Kincaid's Battery eBook

This eBook from the Gutenberg Project consists of approximately 413 pages of information about Kincaid's Battery.

Kincaid's Battery eBook

This eBook from the Gutenberg Project consists of approximately 413 pages of information about Kincaid's Battery.

There, suddenly and once for all, the theme was dropped.  Some man’s quick word broke in.  Fort Morgan had veiled itself in the smoke of its own broadside.  Now came its thunder and the answering flame and roar of the Brooklyn’s bow-chaser.  The battle had begun.  The ship, still half a mile from its mark, was coming on as straight as her gun could blaze, her redskin ally at her side, and all the others, large and less, bounding after by twos.  And now in lurid flash and steady roar the lightning and thunder darted and rolled from Morgan, its water-battery, and the Mobile squadron, and from the bow guns of the Brooklyn and Hartford.

How marvelously fire, din and smoke shriveled up the time, which the captain’s small clock so mincingly ticked off.  A cabin-boy brought a fragrant tray of breakfast, but the grateful ladies could only laugh at it.  There was no moment to observe even the few pretty sail-boats which the fearful import and majesty of the strife lured down about them on the light side-wind.

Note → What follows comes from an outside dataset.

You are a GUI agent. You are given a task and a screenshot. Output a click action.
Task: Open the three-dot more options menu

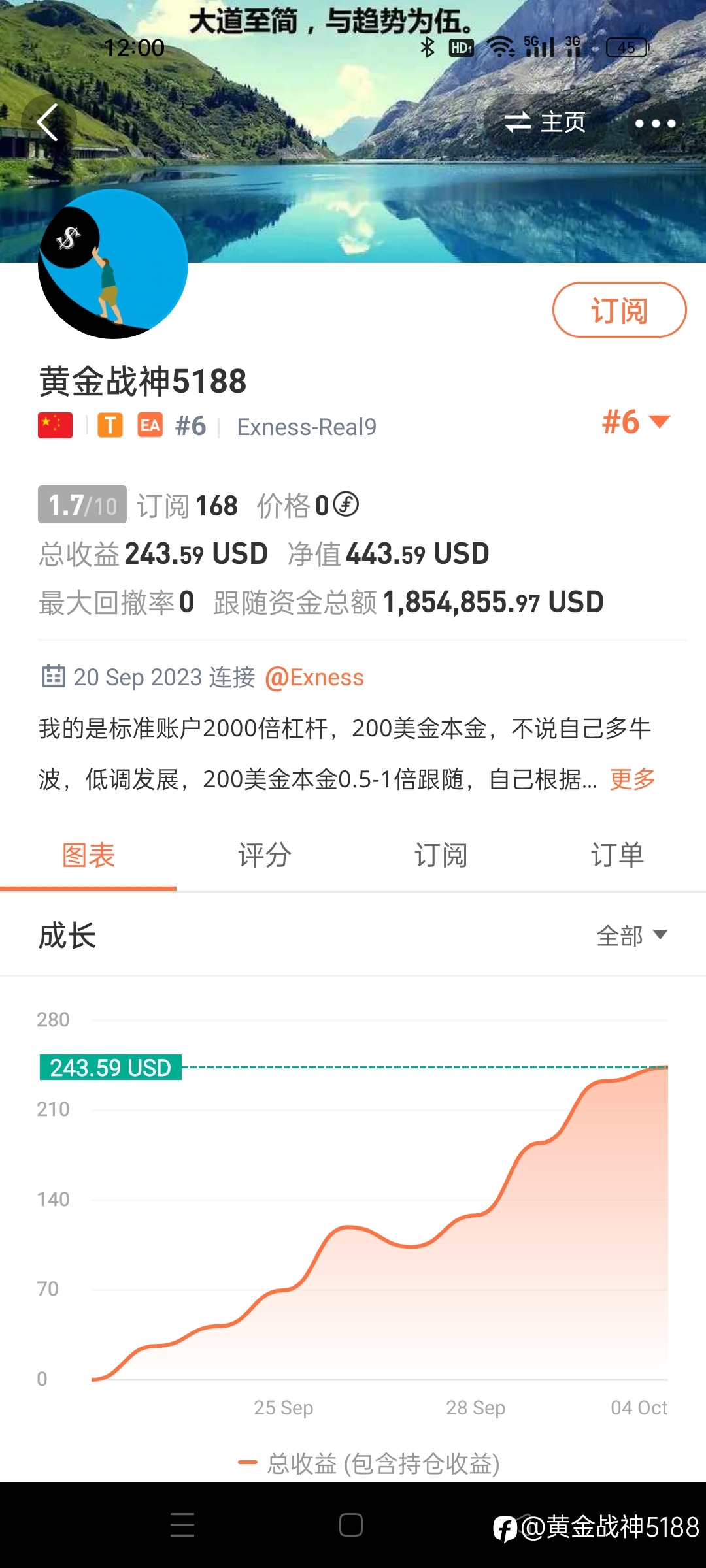[x=655, y=123]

“Has the Tennessee not fired yet?” anxiously asked Anna, but no one was sure.  Across the breeze, that kept the near side of the picture uncurtained, she perfectly saw the Tecumseh close abreast of the flashing, smoke-shrouded fort, the Brooklyn to windward abreast of both, and the Hartford at the Brooklyn’s heels with her signal fluttering to all behind, “Close order.”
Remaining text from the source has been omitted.